Restaurant industry’s unique position
Minimum wage increases often have a perverse effect on the restaurant industry, as the wage increase typically benefits those who are already the top-paid individuals in the restaurant: the tipped servers. Minimum wage increases rarely affect the hardworking non-tipped employees who are already often paid greater than minimum wage, but are still on the lower end of the pay scale. Also, the added cost from a mandatory wage increase for employees earning the most reduces, or eliminates entirely, an operator’s ability to also provide a wage increase to other hourly workers.
Indexing’s devastating consequences
Proposals such as 2012’s AB 1439 (Alejo) that link the minimum wage to indexing would put the rate on auto-pilot, a concept that would be disastrous for California.
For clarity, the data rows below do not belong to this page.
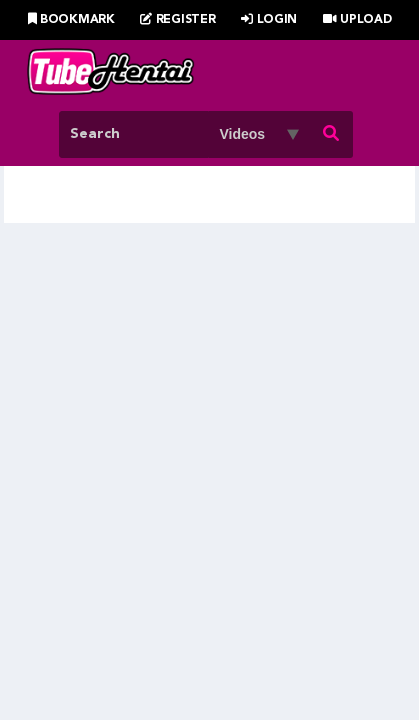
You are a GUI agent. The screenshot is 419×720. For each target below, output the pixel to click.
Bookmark (71, 20)
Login (269, 20)
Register (177, 20)
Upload (357, 20)
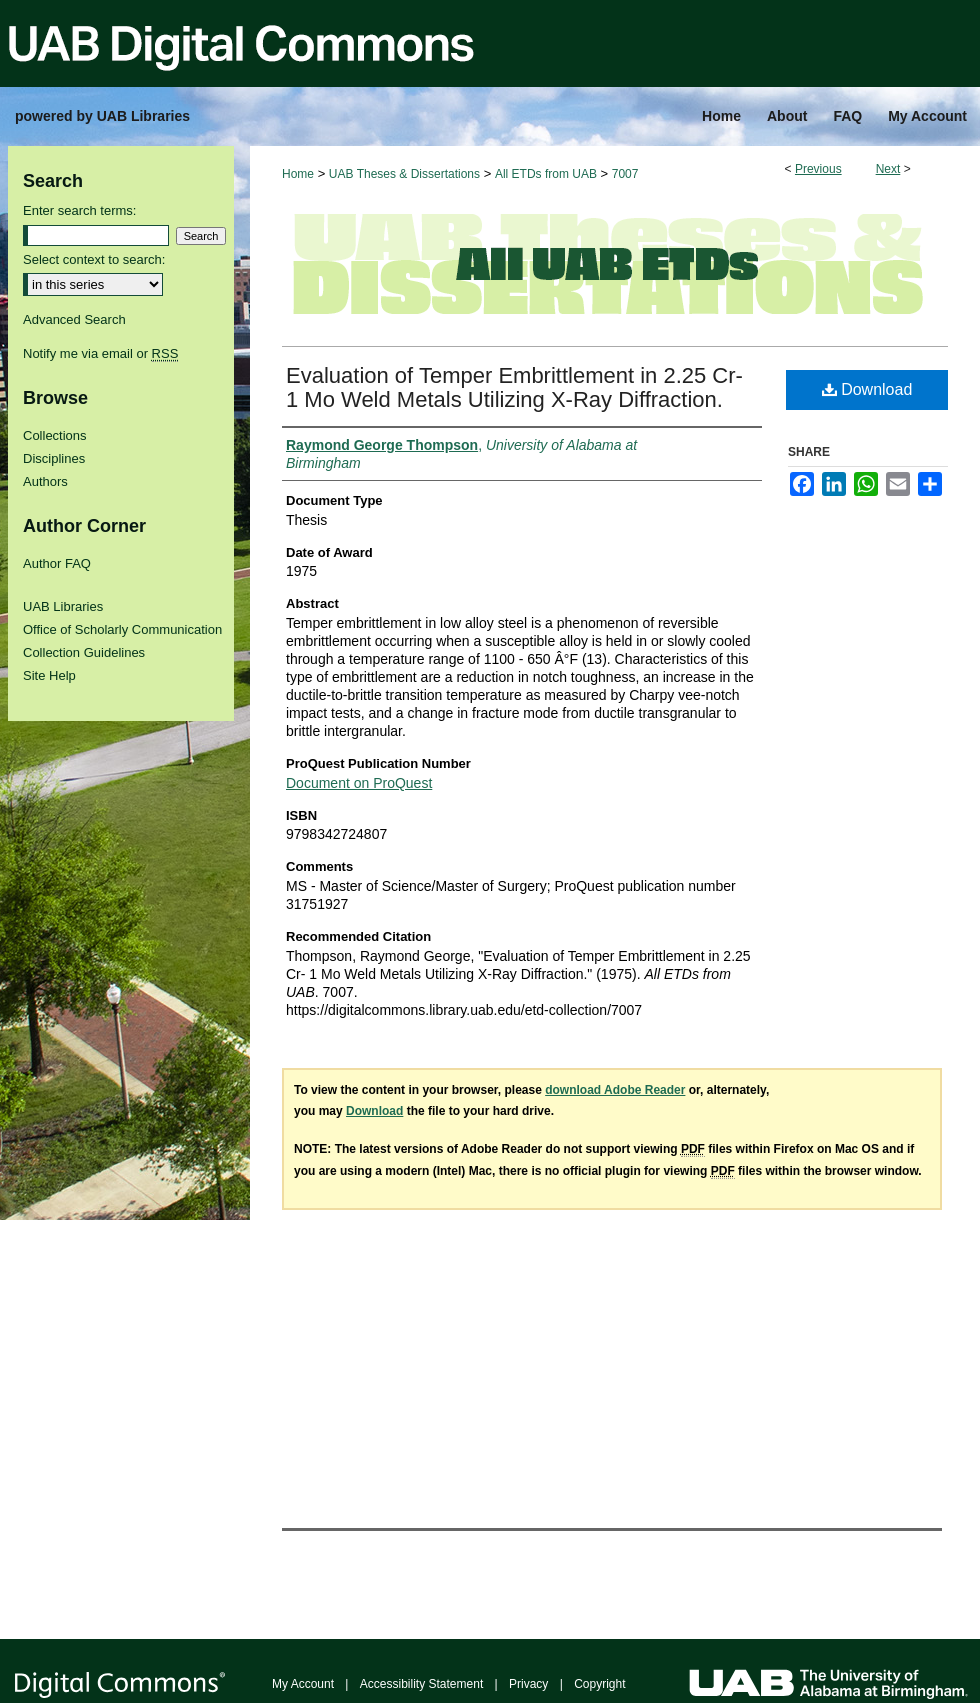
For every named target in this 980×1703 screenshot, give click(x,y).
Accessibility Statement (421, 1684)
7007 (625, 174)
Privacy (528, 1684)
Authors (45, 481)
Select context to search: (94, 259)
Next (888, 169)
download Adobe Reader (615, 1090)
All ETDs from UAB (546, 174)
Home (298, 174)
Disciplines (54, 458)
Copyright (599, 1684)
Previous (818, 169)
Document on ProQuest (359, 783)
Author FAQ (57, 563)
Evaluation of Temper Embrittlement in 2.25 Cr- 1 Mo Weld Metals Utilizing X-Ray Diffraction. (514, 387)
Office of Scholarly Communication (122, 629)
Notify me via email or (100, 353)
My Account (303, 1684)
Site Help (49, 675)
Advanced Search (74, 319)
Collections (55, 435)
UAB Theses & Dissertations (404, 174)
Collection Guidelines (84, 652)
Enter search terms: (79, 210)
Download (867, 389)
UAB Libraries (63, 606)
By tying increases in the minimum wage to a single economic factor, in this case inflation, and ignoring other factors such as the strength of the job market, indexing will inevitably result in increases in the minimum wage at times when the economy is ill suited to absorb new cost pressures.
California’s minimum wage was increased to $7.50 per hour in 2007 and $8 per hour in 2008.
According to the Employment Policy Institute, 85 percent of the most credible studies released over the last 20 years have concluded that increases in the minimum wage cause job loss.
California continues to grapple with staggering unemployment rate of nearly 11 percent and a dire budget deficit.
PREVENT ANY MINIMUM WAGE BILL THAT INCLUDES A TIE TO INDEXING FROM BECOMING LAW. THE INDUSTRY IS BETTER OFF IF LAWMAKERS CONSIDER MINIMUM WAGE PROPOSALS PERIODICALLY THAN PUTTING THE WAGE ON AN AUTOMATIC UPWARD ELEVATOR.